PolicyBrief
H.RES. 1337
119th CongressJun 3rd 2026
Recognizing the contributions of academic medicine and observing Academic Medicine Week from June 8 through 12, 2026.
IN COMMITTEE

This bill designates the week of June 8 through 12, 2026, as Academic Medicine Week to recognize the essential contributions of academic medicine to healthcare, research, education, and the economy.

Kathy Castor
D

Kathy Castor

Representative

FL-14

LEGISLATION

House Designates June 8-12, 2026, as Academic Medicine Week to Highlight $728 Billion Economic Impact and Physician Training

This resolution marks a week in June 2026 to officially recognize the massive engine behind our healthcare system: academic medicine. It’s not just a symbolic gesture; the bill lays out the staggering scale of the 163 medical schools and nearly 500 teaching hospitals that keep the country running. From training 70% of all U.S. physicians to providing 65% of all pediatric intensive care beds, the legislation frames these institutions as the literal backbone of American health. For anyone who has ever needed a level-one trauma center or specialized cancer treatment, this bill is talking about the places that provide that high-level care.

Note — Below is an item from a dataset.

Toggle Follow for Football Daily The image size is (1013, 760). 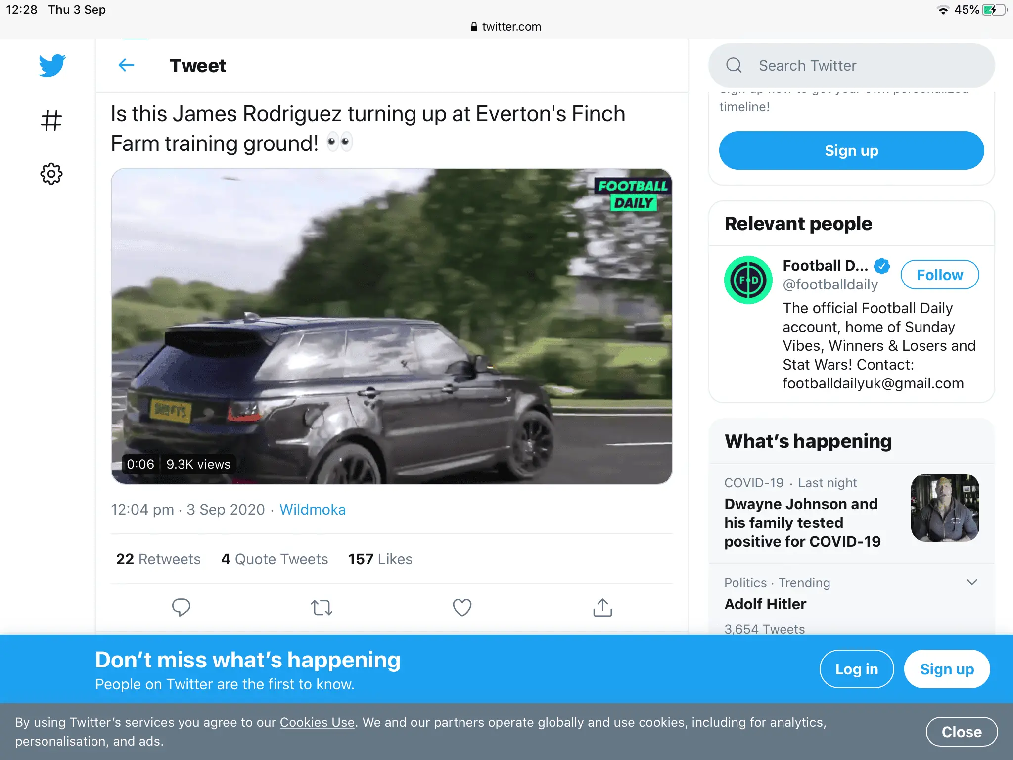(939, 275)

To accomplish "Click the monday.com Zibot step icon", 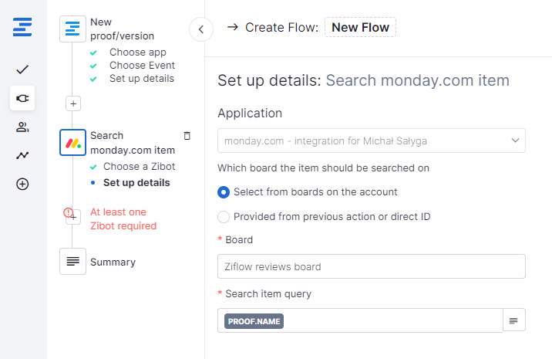I will click(x=72, y=143).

More Than Just a Doctor’s Office

Academic medicine is defined here by four core missions: teaching the next generation, hunting for medical breakthroughs, treating the most complex patients, and acting as local economic anchors. To put this in perspective for the daily grind, these institutions contributed over $728 billion to the U.S. GDP in 2019 alone. That’s about 3.2% of the entire economy—roughly the same impact as the entire transportation or food service sectors. If you work in a city with a major university hospital, you’re likely seeing the effects of the 7.1 million jobs these centers support, which pay an average of $68,000 in wages and benefits.

The Physician Pipeline

One of the most practical points in this resolution is the focus on the looming doctor shortage. The bill notes that demand for doctors is growing faster than the supply, and academic institutions are the ones responsible for training 70% of medical residents. It explicitly mentions the need to expand Medicare support for graduate medical education and fund programs that create career pathways for students in rural and underserved areas. For a family in a small town struggling to find a primary care provider, the bill suggests that the health of these academic programs directly dictates whether or not a new doctor will eventually move into their community.

The Safety Net Reality

While these institutions are high-tech hubs, they also do the heavy lifting for the uninsured and underinsured. According to the text, academic hospitals provide 32% of all hospital-based charity care and handle 29% of all Medicaid inpatient days. The resolution warns that cutting funding to one part of this system—like research—inevitably weakens the others, like patient care. By designating this week, the House is signaling that sustained federal support for these institutions isn't just about science; it's about maintaining the infrastructure that catches people when they fall through the cracks of the standard healthcare system.